# First swarm of they year



## Colino (May 28, 2013)

Nice catch Vince, it's always a thrill to watch someone who knows how to do it.


----------



## Norcalkyle (Apr 23, 2015)

I am putting out 3 swarm traps on Saturday... you are making me feel late and it's still February


----------



## ollie (Jan 2, 2016)

nice video. well done and what an expert!  won't be seeing swarms here for a while yet......:-(


----------



## vaughnm (Dec 25, 2010)

Swarm season is definitely here. I opened one of my hives yesterday and found two very nice capped queen cells.


----------



## Norcalkyle (Apr 23, 2015)

If a hive is going to swarm is it better if it happens early to keep honey production hopes alive?


----------



## Vince (Jun 22, 2014)

Norcalkyle said:


> If a hive is going to swarm is it better if it happens early to keep honey production hopes alive?
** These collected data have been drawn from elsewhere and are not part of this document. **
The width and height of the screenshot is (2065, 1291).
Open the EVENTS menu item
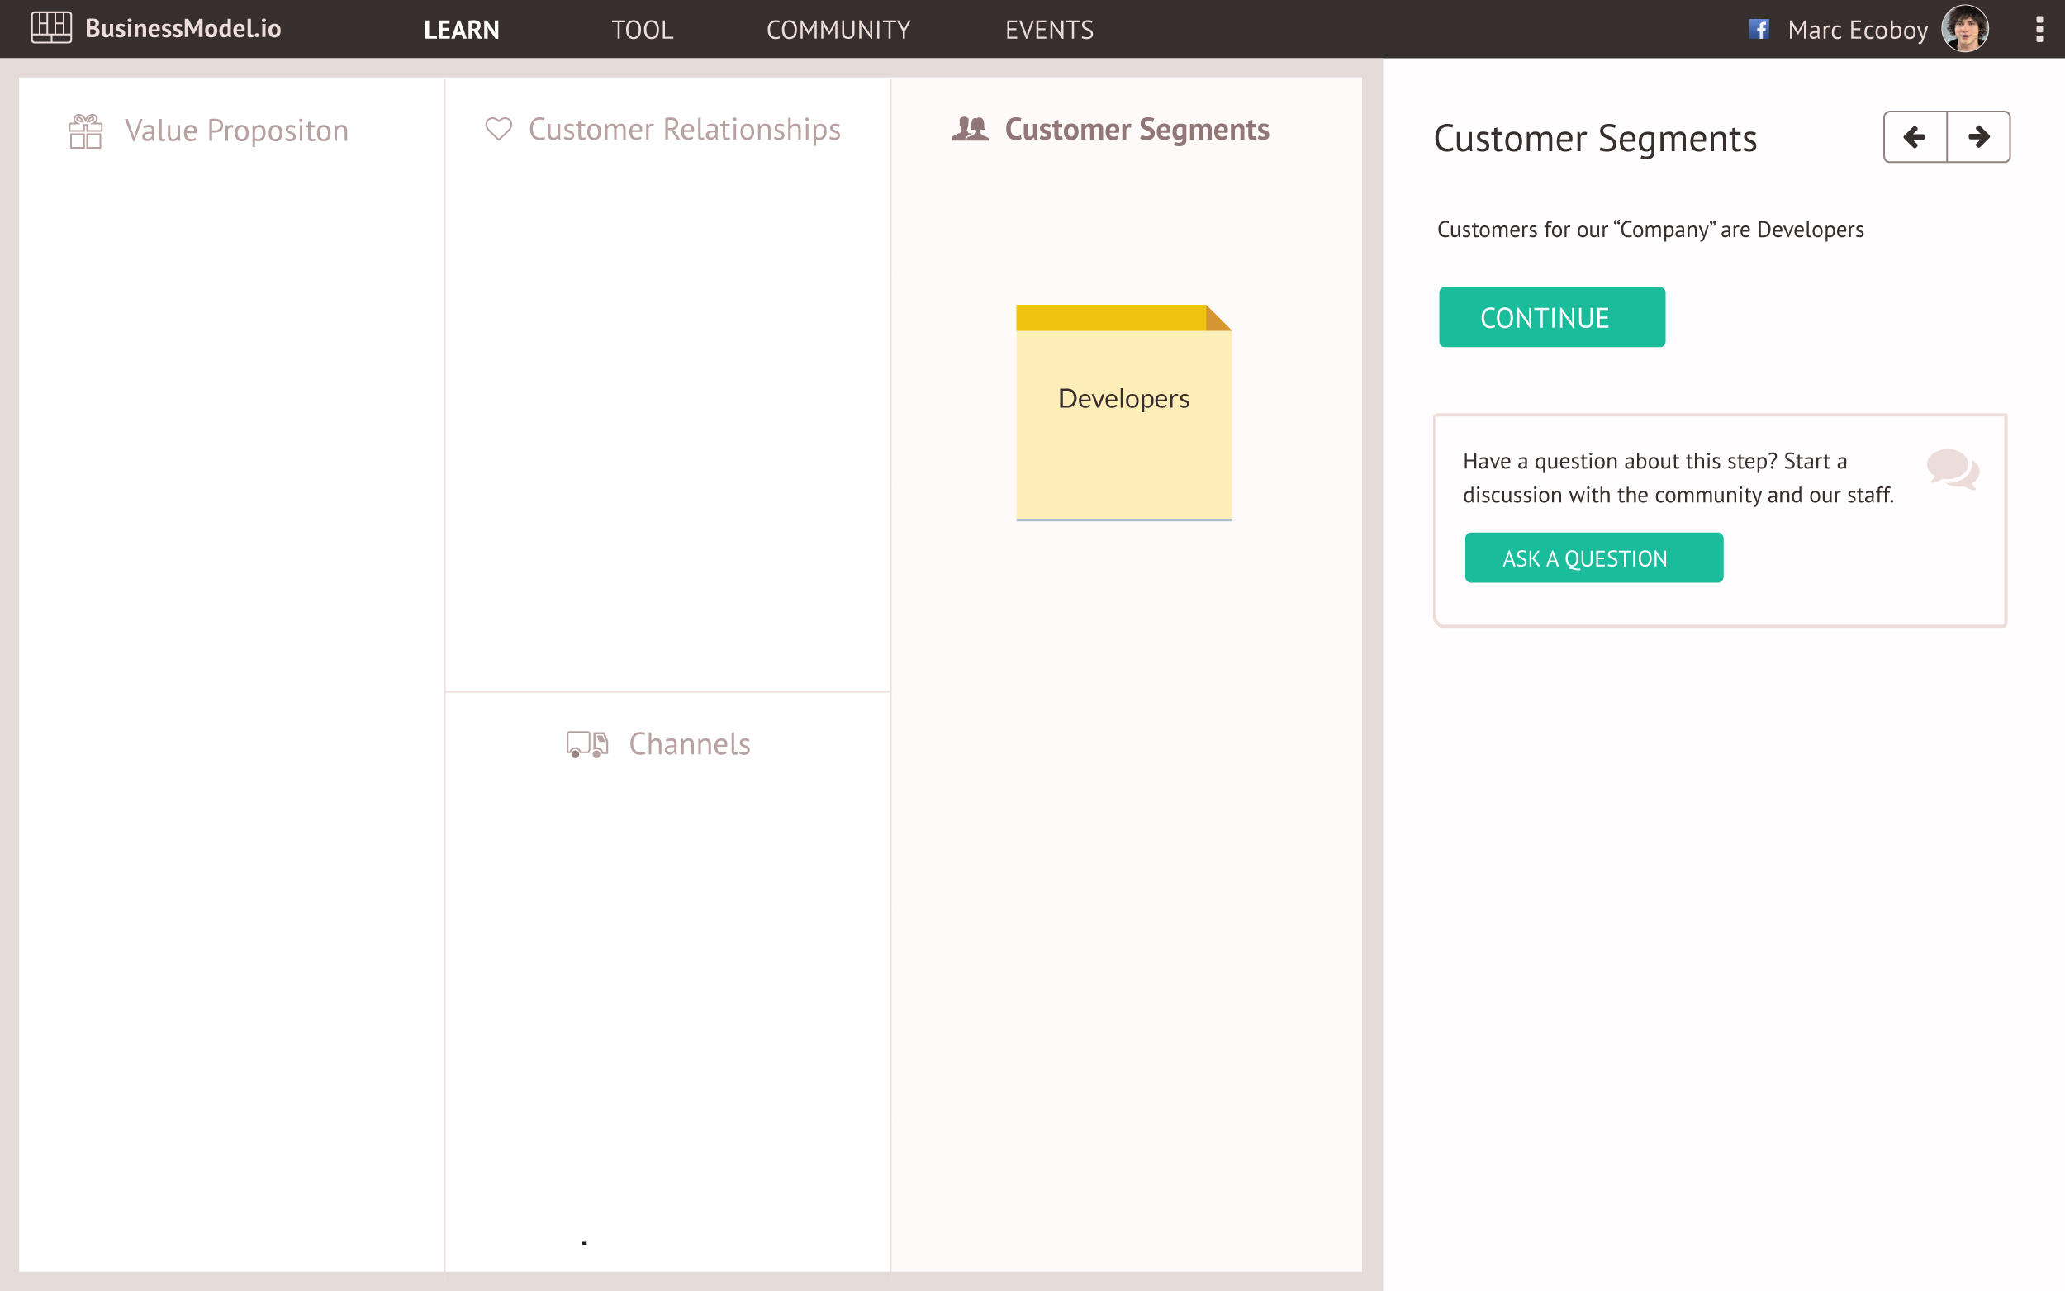pyautogui.click(x=1049, y=30)
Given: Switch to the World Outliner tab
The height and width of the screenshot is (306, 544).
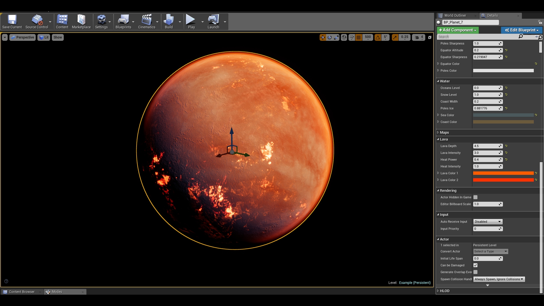Looking at the screenshot, I should point(455,16).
Yes and no. Sometimes they will swarm a second or even third time. 

Vince


----------



## GaryG74 (Apr 9, 2014)

vaughnm said:


> Swarm season is definitely here. I opened one of my hives yesterday and found two very nice capped queen cells.


Sounds like supersedure queen cells if only two. If they were swarm cells, there would be more than two.


----------